I have a wireless connection using WPA2-Personal as the security type, and I've set the Encryption type to TKIP. However, without my intervention, the encryption type will change from TKIP to AES, and I have no clue what is causing this. When the encryption type does change, Windows takes forever to establish a socket connection, so it's obviously very annoying to have to change the encryption type so often back to TKIP. Is there some logged activity that will show me what's changing the encryption type?
For most intents and purposes, WPA2 is AES (AES-CCMP). WPA was TKIP, but WPA2 is AES. The other differences between WPA and WPA2 are all quite minor in comparison.
Pure WPA2 is AES only, but the WPA2 spec does allow for an optional "WPA2 mixed mode", where AES is of course available and preferred, but TKIP is available for legacy devices (mostly old 802.11b devices from before 2003, or a few lame 802.11a or maybe 802.11g devices from 2002-2003) that support TKIP but not AES. Even the earliest 802.11g chipsets from 2003 contained hardware support for AES, so keeping TKIP enabled in any way is mostly for history buffs who still have decade-old devices on their networks.
If your AP (Wi-Fi router) supports WPA2, and your client supports WPA2, you should use WPA2 (AES-CCMP) in both places. It doesn't make sense to configure a client for WPA2 and then insist it use the old troublesome TKIP encryption from WPA.

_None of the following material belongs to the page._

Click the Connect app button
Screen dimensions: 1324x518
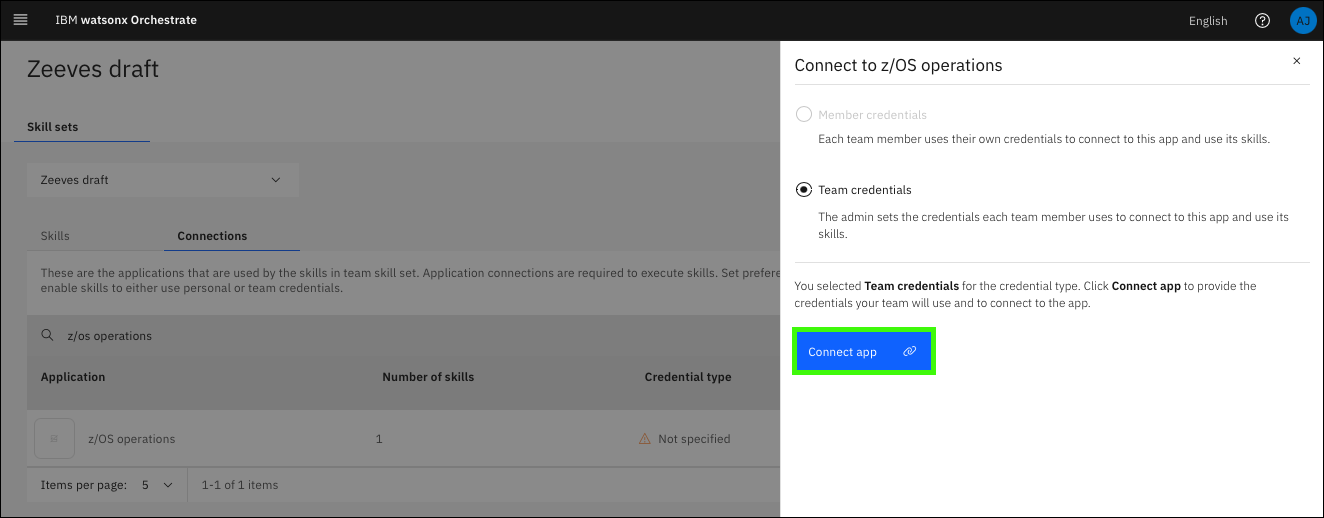pos(863,352)
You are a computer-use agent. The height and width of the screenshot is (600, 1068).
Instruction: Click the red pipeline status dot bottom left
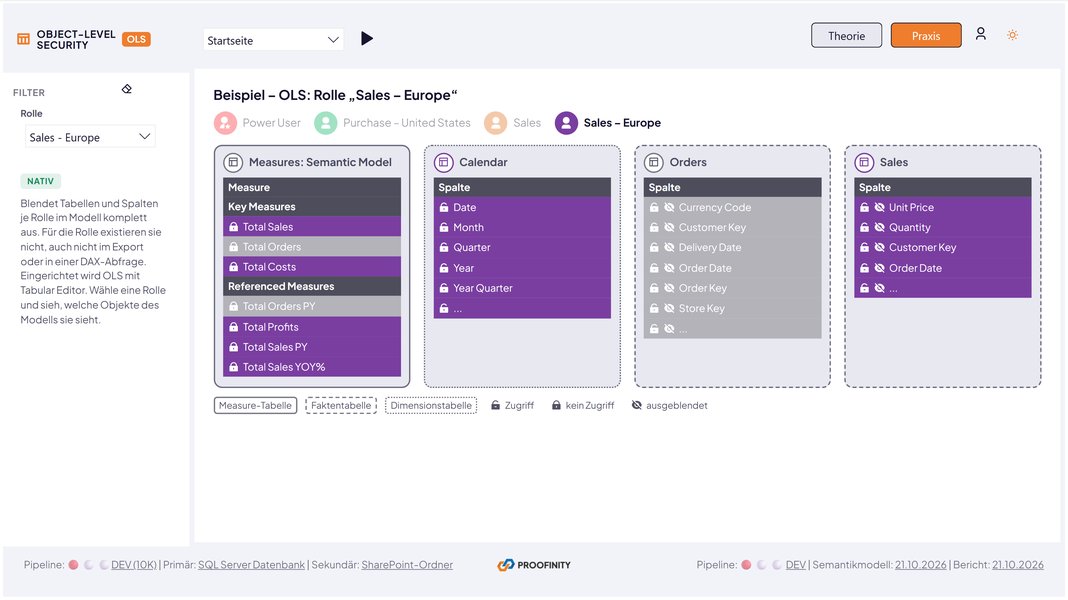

Also note that 802.11n requires AES-CCMP encryption if you're going to use encryption at all. Most TKIP and WEP implementations can't keep up with the data rates of 802.11n, so the IEEE decided to require AES encryption for 802.11n networks that require encryption. So that's another possibility; if you're setting WPA2 on your client, and still trying for some reason to insist on troublesome TKIP, but then you're trying to associate to an 802.11n-capable network, it may be that your software or hardware is being smart on your behalf and upgrading you to AES instead of downgrading your data rates to A/B/G rates instead of N rates.